REFERENCE.md

# Browser Automation CLI Reference

Technical reference for the `browse` CLI tool.

## Table of Contents

- [Architecture](#architecture)
- [Command Reference](#command-reference)
  - [Navigation](#navigation)
  - [Page State](#page-state)
  - [Interaction](#interaction)
  - [Session Management](#session-management)
  - [JavaScript Evaluation](#javascript-evaluation)
  - [Viewport](#viewport)
  - [Network Capture](#network-capture)
- [Configuration](#configuration)
  - [Global Flags](#global-flags)
  - [Environment Variables](#environment-variables)
- [Error Messages](#error-messages)

## Architecture

The browse CLI is a **daemon-based** command-line tool:

- **Daemon process**: A background process manages the browser instance.
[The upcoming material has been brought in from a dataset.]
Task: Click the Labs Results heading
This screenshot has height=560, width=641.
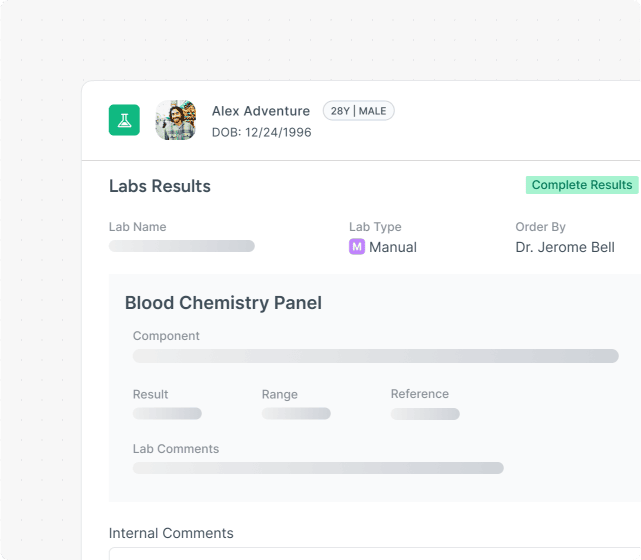Action: (160, 186)
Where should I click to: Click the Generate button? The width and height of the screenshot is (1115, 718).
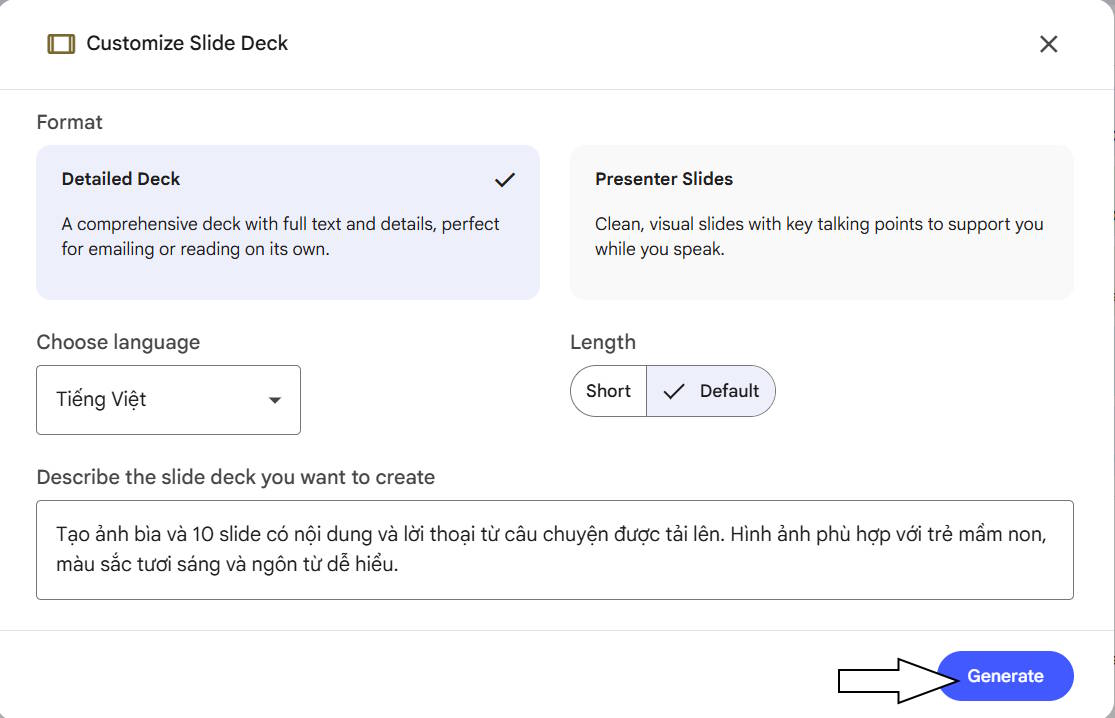[x=1005, y=676]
Auto-starts on the first command (e.g., `browse open`), persists across commands, and stops with `browse stop`.
- **Local mode** (default): Launches a local Chrome/Chromium instance.
- **Remote mode** (Browserbase): Connects to a Browserbase cloud browser session when `BROWSERBASE_API_KEY` and `BROWSERBASE_PROJECT_ID` are set.
- **Accessibility-first**: Use `browse snapshot` to get the page's accessibility tree with element refs, then interact using those refs.

## Command Reference

### Navigation

#### `open <url>`

Navigate to a URL. Alias: `goto`. Auto-starts the daemon if not running.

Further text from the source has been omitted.